Motoristas que circulam pelo bairro Campo de Santana já precisam se adaptar às mudanças implantadas no trânsito da região.
Desde a manhã da última quarta-feira (18), duas ruas passaram a operar em sentido único de circulação, em uma medida adotada pela Prefeitura de Curitiba para melhorar a segurança no entorno de escolas e organizar o fluxo de veículos.
A Rua Antônio Bertoldi passou a ter sentido único da Rua Violeta Maria Darcanchy Espínola em direção à Rua Humberto Bertoldi. Já a Rua Pia Lazzari Bertoldi passou a operar em sentido único da Rua Humberto Bertoldi para a Rua Violeta Maria Darcanchy Espínola.
Segundo a Superintendência de Trânsito, da Secretaria Municipal de Defesa Social e Trânsito (SMDT), a alteração foi realizada a pedido da comunidade local e tem como objetivo aumentar a segurança no entorno da Escola de Ensino Fundamental Helena Kolody e do Colégio Estadual Nirlei Medeiros, além de contribuir para uma circulação mais organizada dos veículos na região.
A mudança deve beneficiar especialmente os estudantes que chegam às escolas a pé. Muitas crianças, adolescentes, pais e funcionários utilizam diariamente as calçadas e travessias da região, principalmente nos horários de entrada e saída das aulas.
Com o fluxo de veículos vindo de apenas uma direção em cada via, a tendência é que as travessias se tornem mais simples e previsíveis para os pedestres. Antes de atravessar a rua, passa a ser necessário observar apenas um sentido do trânsito, o que pode facilitar a percepção dos riscos, especialmente para as crianças.
Com o trânsito mais organizado, motoristas e pedestres passam a enxergar melhor uns aos outros, aumentando a segurança no local.
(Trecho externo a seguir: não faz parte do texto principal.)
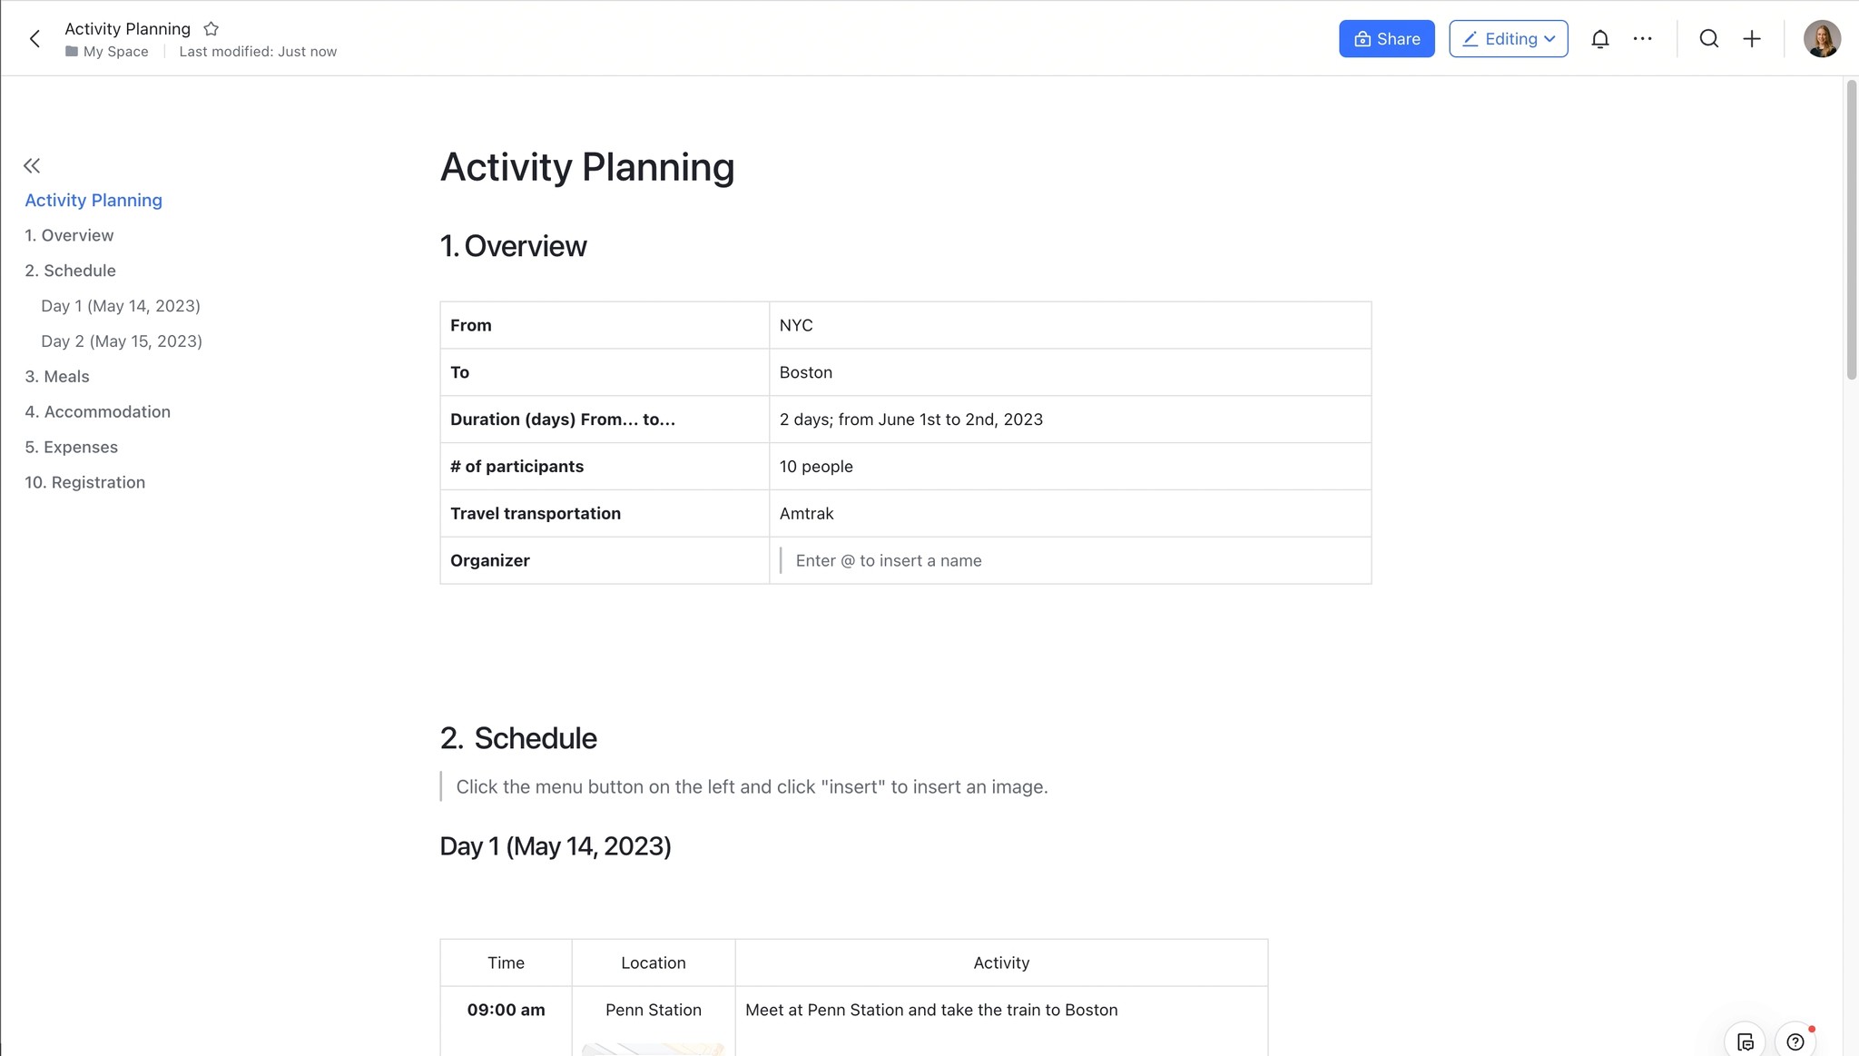Open the notifications bell icon
The width and height of the screenshot is (1859, 1056).
click(1599, 38)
A organização do tráfego também pode contribuir para a criação de áreas mais seguras para embarque, desembarque e espera de alunos próximos às unidades de ensino.
Durante a implantação das mudanças, agentes de trânsito estiveram no local orientando os motoristas.
De acordo com a Prefeitura, intervenções desse tipo são precedidas por estudos técnicos que avaliam o fluxo de veículos e pedestres, além dos impactos no tráfego. As análises utilizam informações obtidas por meio do monitoramento realizado pela Superintendência de Trânsito e também consideram solicitações registradas pela população por meio da Central 156 e do programa Fala Curitiba.